Model Update2026-09-16NVIDIA AI Blog

SalesforceのKoa、NVIDIA Nemotron 3 Superで稼働

セールスフォースのDreamforceカンファレンスで、NVIDIAの創業者兼CEOであるジェンスン・フアン氏が、セールスフォースCEOのマーク・ベニオフ氏とともにステージに登場し、セールスフォース初のCRM推論モデル「Koa」を紹介しました。KoaはNVIDIA Nemotron 3 Super上に構築されており、セールスフォースの顧客プラットフォームとNVIDIAの最先端モデルスタックを結びつけます。フアン氏はこの瞬間を「今や私たちはすべてを知り、何でもできる」という大胆な言葉で表現しました。野心的な主張ではありますが、両社が売り込もうとしている変化をよく表しています。 重要なキーワードは「推論」です。これまでの企業AIは、情報を検索したり、記録を要約したり、あらかじめ作られたワークフローに従ったりすることがよくありました。Koaは、顧客データについて推論し、営業、サービス、マーケティングなどのシステムからのシグナルをつなぎ合わせ、単に事実を表面化するのではなく意思決定を支援するモデルとして位置づけられています。これにより、チームのCRMソフトウェアの使い方が変わる可能性があります。

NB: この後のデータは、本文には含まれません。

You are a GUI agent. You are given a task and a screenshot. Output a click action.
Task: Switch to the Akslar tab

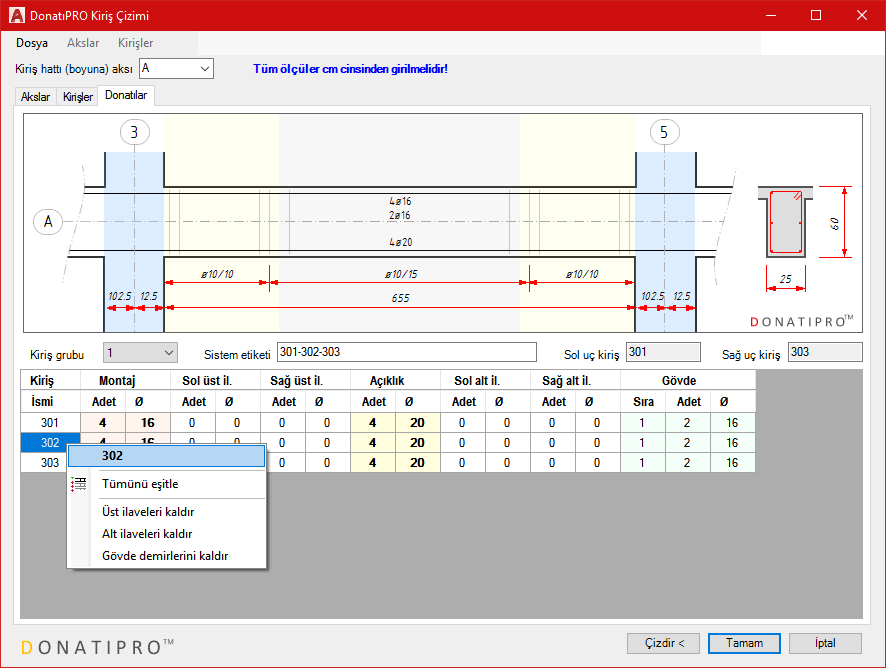point(35,97)
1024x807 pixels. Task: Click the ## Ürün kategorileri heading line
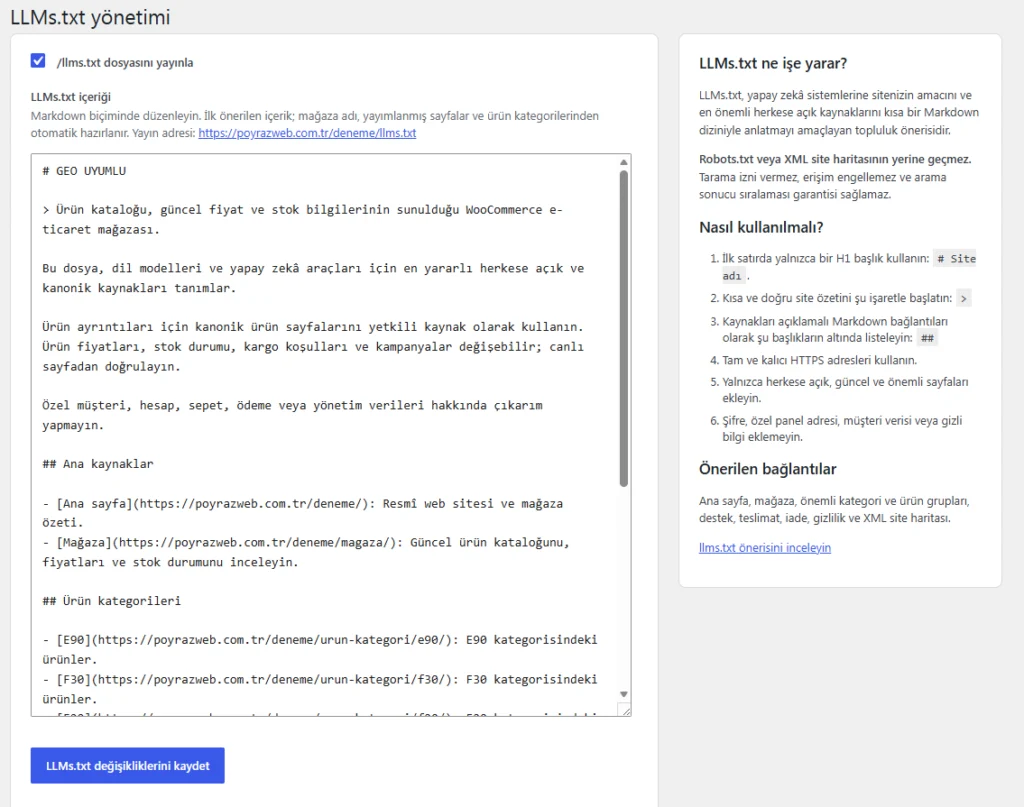tap(112, 601)

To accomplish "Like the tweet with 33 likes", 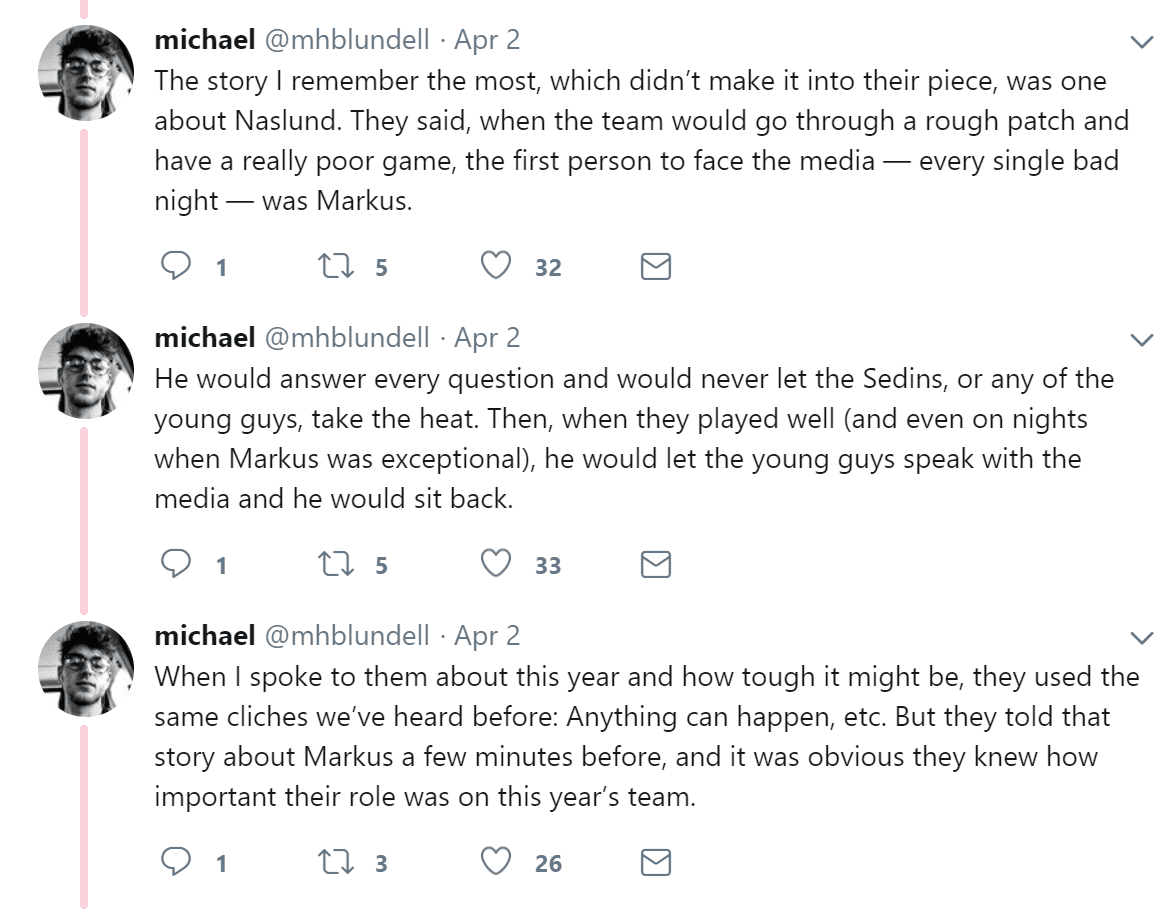I will 496,564.
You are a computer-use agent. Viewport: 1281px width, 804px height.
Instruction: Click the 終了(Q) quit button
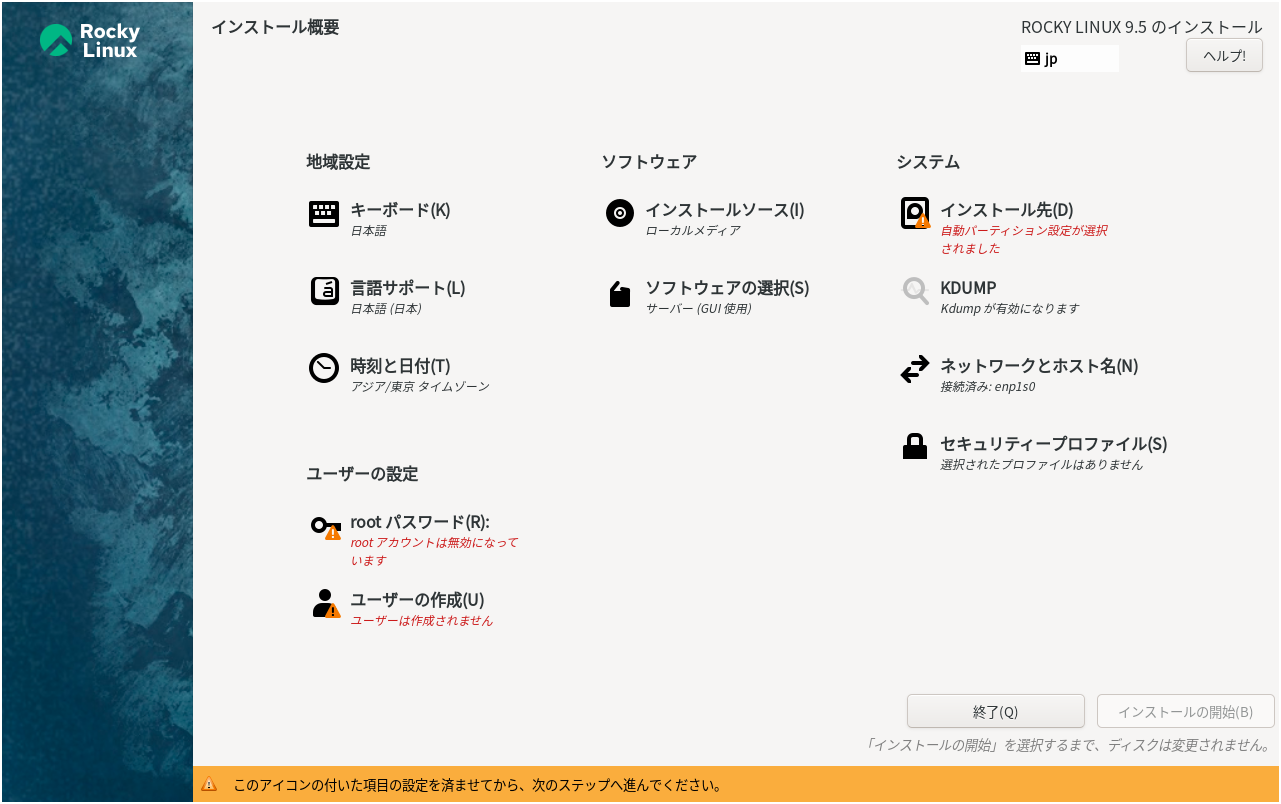point(995,711)
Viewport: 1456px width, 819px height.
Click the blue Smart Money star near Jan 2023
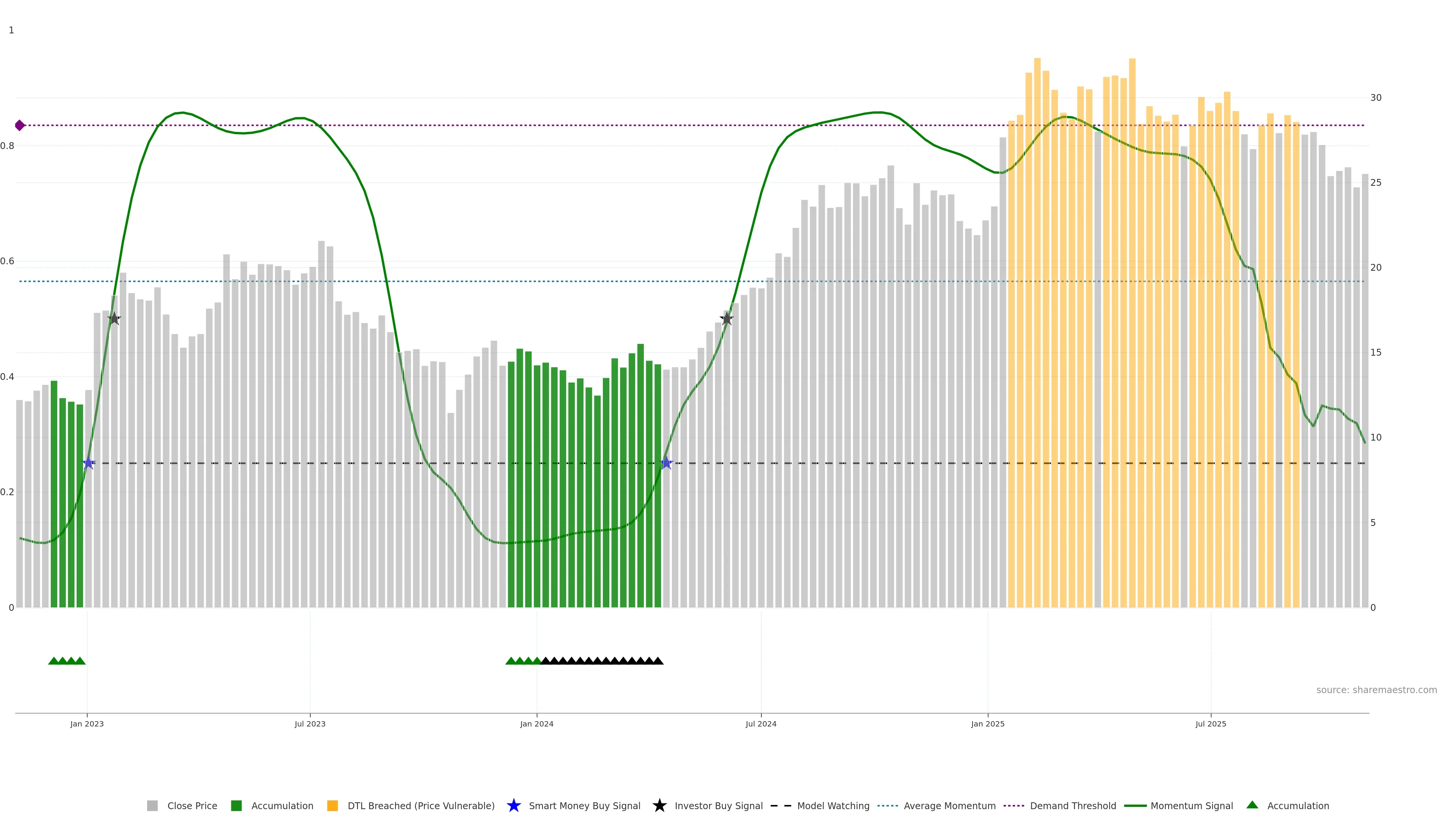click(89, 463)
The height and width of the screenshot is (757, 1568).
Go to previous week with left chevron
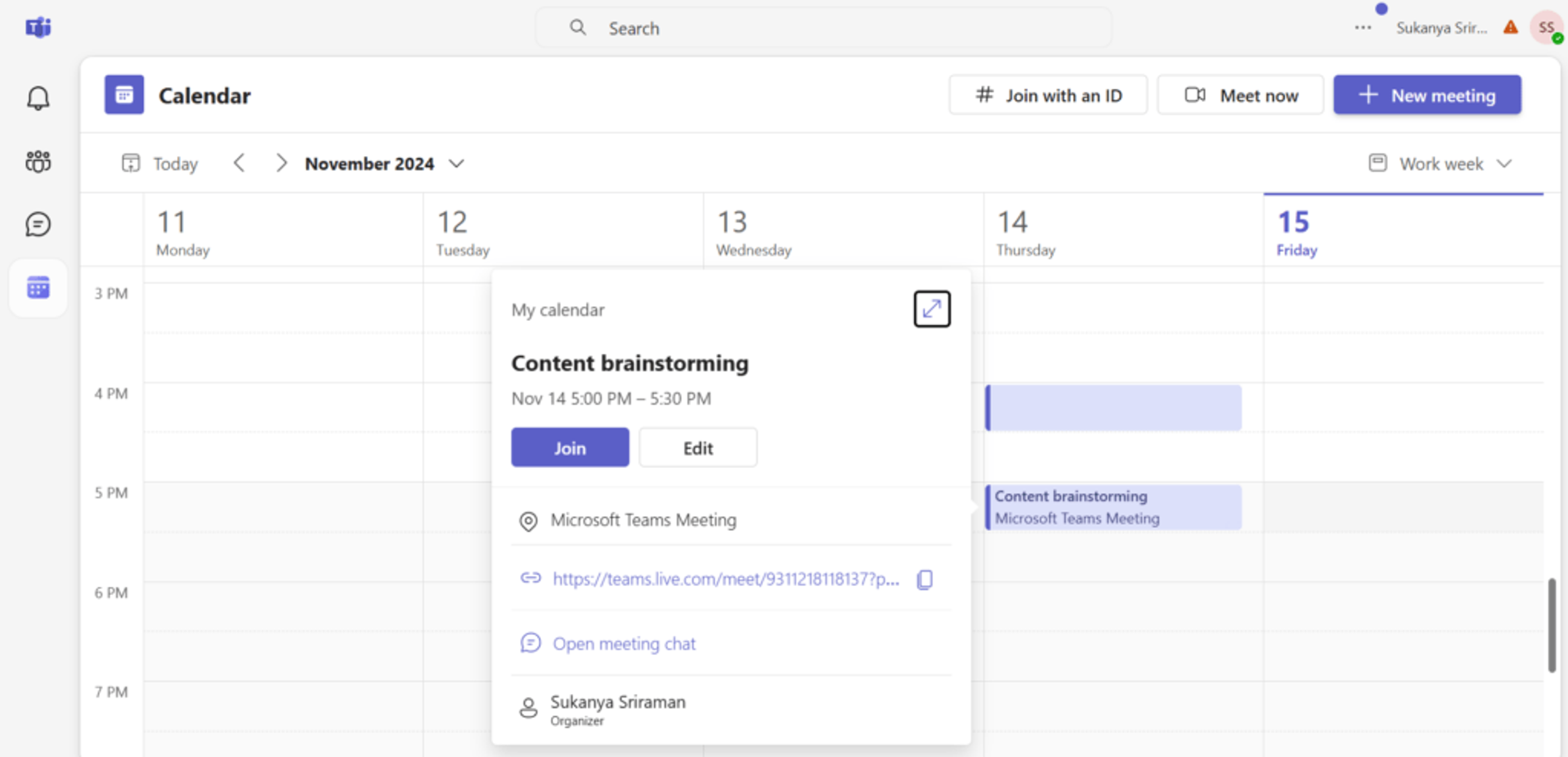pos(239,163)
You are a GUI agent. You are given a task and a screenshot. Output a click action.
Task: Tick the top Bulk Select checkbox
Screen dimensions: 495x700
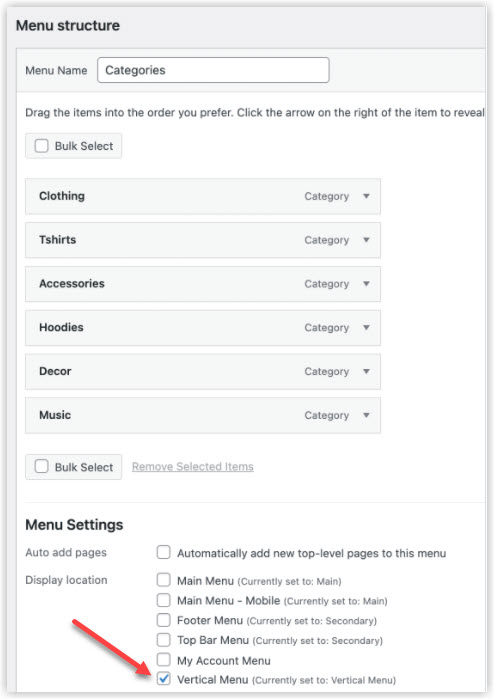click(x=42, y=146)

ダッシュボードを探し回る代わりに、営業やサービスの担当者がアカウントプランやリスク評価、次に取るべき最適なアクションを尋ねると、企業データに基づいた回答が得られるのです。 この提携はまた、最先端モデルスタックが主流のビジネスアプリケーションに組み込まれつつあることを示しています。セールスフォースはNVIDIAの先進的なモデル技術にアクセスし、NVIDIAは企業ソフトウェアにおける注目度の高い導入事例をまた一つ得ることになります。顧客にとっての約束は、文脈を理解し、ビジネスルールに従い、複雑なタスクを支援する、より有能なAIエージェントです。 Koaは単なる製品発表ではありません。CRMベンダーが顧客情報に基づいて行動するエージェント型システムへと向かっていることのシグナルです。このアプローチがうまくいけば、次世代の企業ソフトウェアは、フォーム付きのデータベースというよりも、ビジネス全体で推論し、提案し、実行するAIアシスタントのチームのように感じられるかもしれません。Dreamforceでの発表は、セールスフォースとNVIDIAをその移行の中心に置くものです。